Geox anticipates posting a significant cash burn in the first quarter of the year due to seasonal effects and the impact of the Covid-19 pandemic. But, the situation is continuing in the second quarter and the company is negotiating the extension of credit lines.
Geox usually registers a cash burn in the first and third quarters, when it pays suppliers, while generating cash in the second and fourth quarters, when it is paid by clients and thanks to sales at its mono-brand stores. But this year, the first quarter will also be hit by the lockdowns caused by the pandemic, resulting in a “significant one-off absorption of cash.”
Geox noted that the temporary closure of stores and a slowdown in payments by wholesale and franchising clients “is leading the entire sector to face a temporary negative cash flow during the second quarter” caused by an “abnormal” increase in working capital.
The company said that it has significant lines of credit available.

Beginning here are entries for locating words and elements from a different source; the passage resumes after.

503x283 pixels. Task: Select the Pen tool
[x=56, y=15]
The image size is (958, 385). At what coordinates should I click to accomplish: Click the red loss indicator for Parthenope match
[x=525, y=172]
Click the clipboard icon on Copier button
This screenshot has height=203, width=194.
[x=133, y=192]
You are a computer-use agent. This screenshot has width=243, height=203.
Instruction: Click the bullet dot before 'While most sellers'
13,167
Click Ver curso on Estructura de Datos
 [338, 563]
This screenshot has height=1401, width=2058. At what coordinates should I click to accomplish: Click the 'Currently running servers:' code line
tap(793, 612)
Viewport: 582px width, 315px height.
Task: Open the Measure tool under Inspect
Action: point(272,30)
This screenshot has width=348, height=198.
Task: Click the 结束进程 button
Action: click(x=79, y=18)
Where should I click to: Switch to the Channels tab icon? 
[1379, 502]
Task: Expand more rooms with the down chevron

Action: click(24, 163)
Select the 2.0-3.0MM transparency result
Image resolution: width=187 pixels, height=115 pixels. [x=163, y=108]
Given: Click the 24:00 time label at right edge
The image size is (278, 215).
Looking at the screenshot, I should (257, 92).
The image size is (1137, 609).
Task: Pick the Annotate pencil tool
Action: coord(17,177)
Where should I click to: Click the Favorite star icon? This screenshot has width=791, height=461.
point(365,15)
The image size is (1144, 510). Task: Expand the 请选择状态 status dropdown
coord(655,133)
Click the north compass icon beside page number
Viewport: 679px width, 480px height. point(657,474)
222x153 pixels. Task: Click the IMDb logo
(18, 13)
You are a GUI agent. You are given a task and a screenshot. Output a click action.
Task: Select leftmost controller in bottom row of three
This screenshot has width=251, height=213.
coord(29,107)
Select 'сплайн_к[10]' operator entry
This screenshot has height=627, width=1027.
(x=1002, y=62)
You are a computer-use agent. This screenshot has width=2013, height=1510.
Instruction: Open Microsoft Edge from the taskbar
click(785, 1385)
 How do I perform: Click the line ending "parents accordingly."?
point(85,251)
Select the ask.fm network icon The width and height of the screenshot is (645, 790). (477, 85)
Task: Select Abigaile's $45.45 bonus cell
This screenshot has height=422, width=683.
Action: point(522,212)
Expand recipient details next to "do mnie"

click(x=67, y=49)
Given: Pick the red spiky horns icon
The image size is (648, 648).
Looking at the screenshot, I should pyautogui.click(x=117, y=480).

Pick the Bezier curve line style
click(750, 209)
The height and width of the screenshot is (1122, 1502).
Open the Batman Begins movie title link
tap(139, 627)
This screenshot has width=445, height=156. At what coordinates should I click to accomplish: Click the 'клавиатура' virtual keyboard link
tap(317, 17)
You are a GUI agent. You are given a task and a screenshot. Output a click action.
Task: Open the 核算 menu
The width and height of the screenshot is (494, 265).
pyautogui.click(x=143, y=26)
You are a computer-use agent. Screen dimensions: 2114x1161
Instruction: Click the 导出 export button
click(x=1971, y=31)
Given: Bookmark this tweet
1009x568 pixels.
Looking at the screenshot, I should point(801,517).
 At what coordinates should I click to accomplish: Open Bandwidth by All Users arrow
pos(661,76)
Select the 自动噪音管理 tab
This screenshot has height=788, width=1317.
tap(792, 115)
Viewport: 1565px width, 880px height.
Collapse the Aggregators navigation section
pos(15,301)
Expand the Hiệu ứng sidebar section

Nevertheless, it is “actively” negotiating for them to be increased and prolonged.
Geox aims to efficiently manage the payment of receivables, which are generally insured, while safeguarding relationships with clients, and to manage excess stock from 2020 in a profitable way over an 18-24 month period, by including new and ongoing models in future collections and selling the remainder through the network of outlets and promotional channels.
As part of the company’s efforts to cut costs, the top management renounced all variable fees for 2020.